Stored data
Start of Block

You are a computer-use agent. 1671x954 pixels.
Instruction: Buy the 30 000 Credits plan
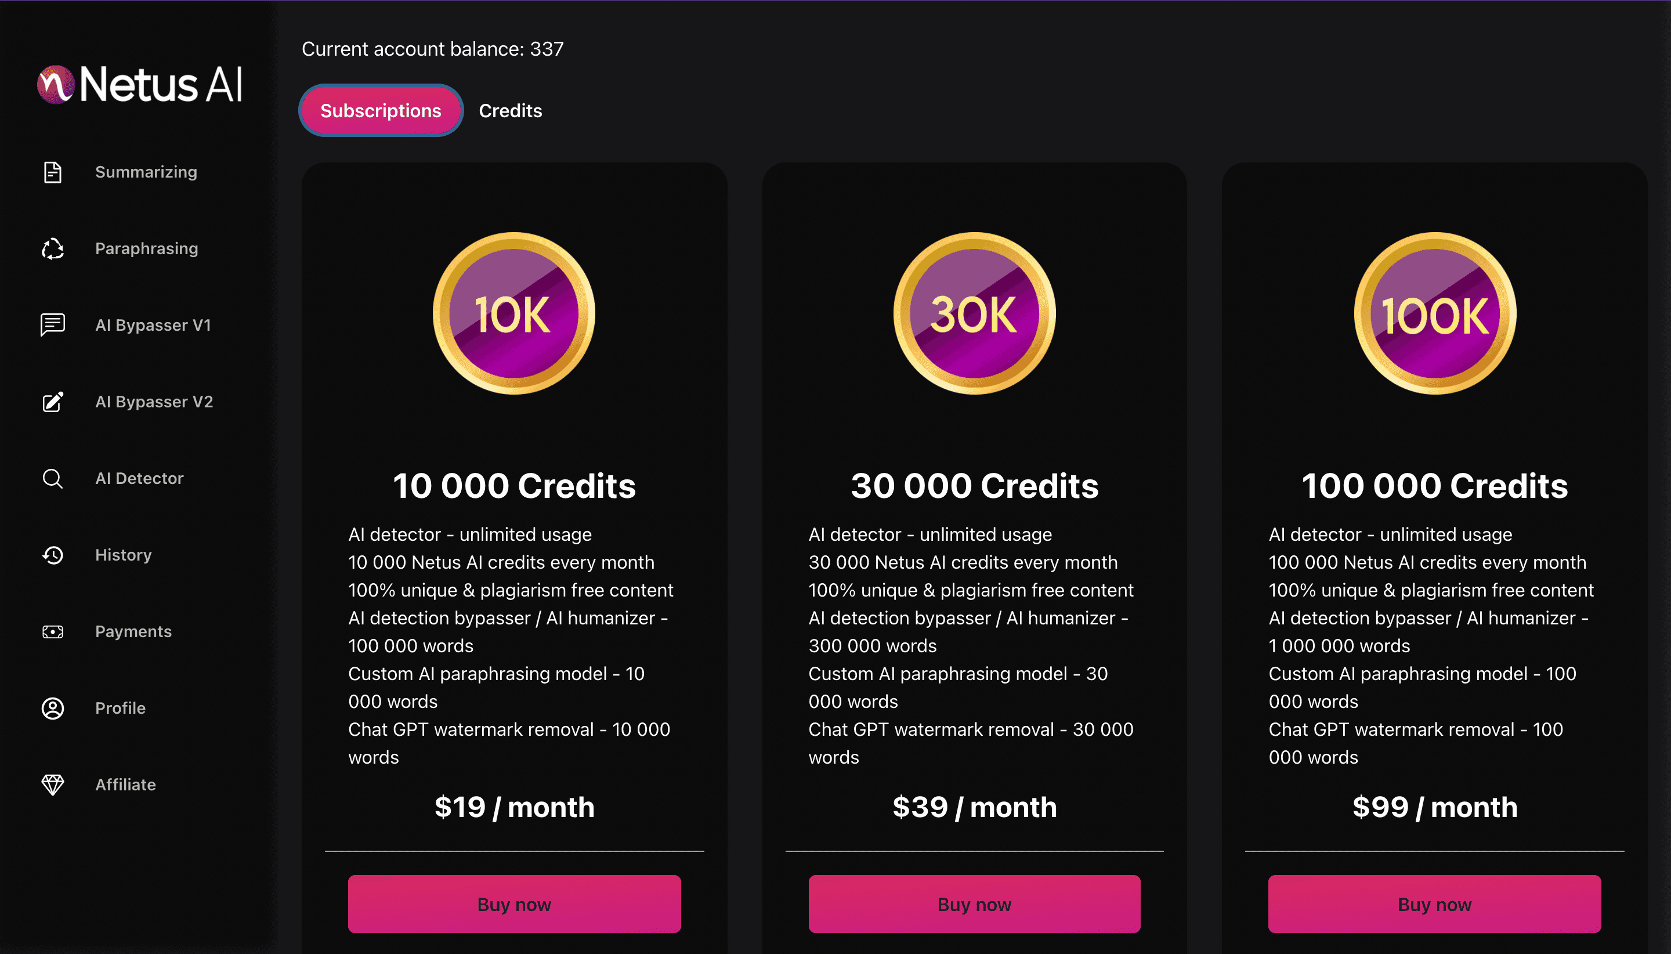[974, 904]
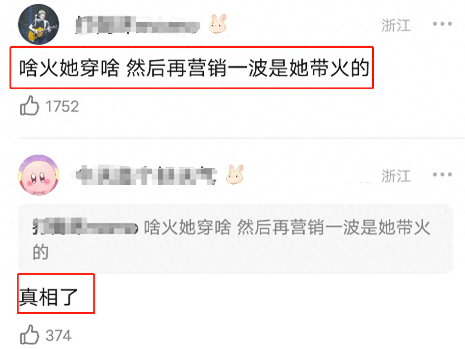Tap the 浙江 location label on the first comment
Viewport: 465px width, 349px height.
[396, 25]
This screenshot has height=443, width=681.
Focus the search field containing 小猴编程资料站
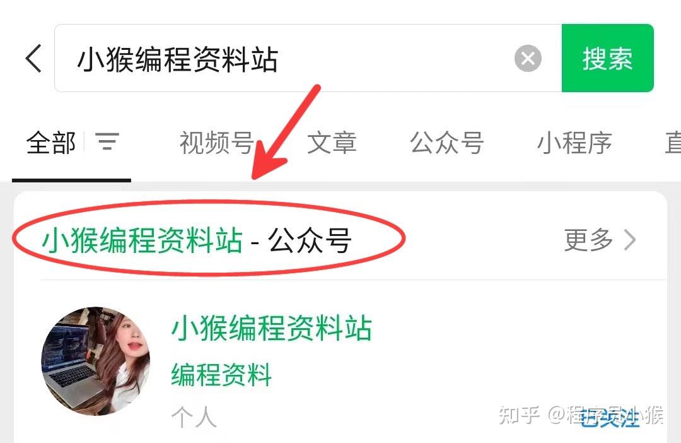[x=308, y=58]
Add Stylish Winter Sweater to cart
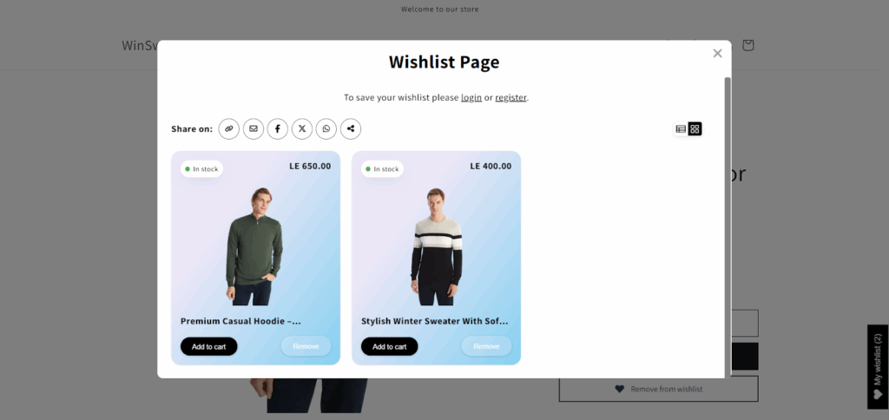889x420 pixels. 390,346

End of Block

→ Your objective: Would you output all of the entries above exactly, keeping the pictures out?

→ Task solution:
You are a computer-use agent. 1671x954 pixels.
Instruction: Buy the 30 000 Credits plan
[974, 904]
Tap the 浙江 location label on the first comment
Viewport: 465px width, 349px height.
[396, 25]
This screenshot has height=443, width=681.
Focus the search field containing 小猴编程资料站
[x=308, y=58]
Add Stylish Winter Sweater to cart
889x420 pixels. 390,346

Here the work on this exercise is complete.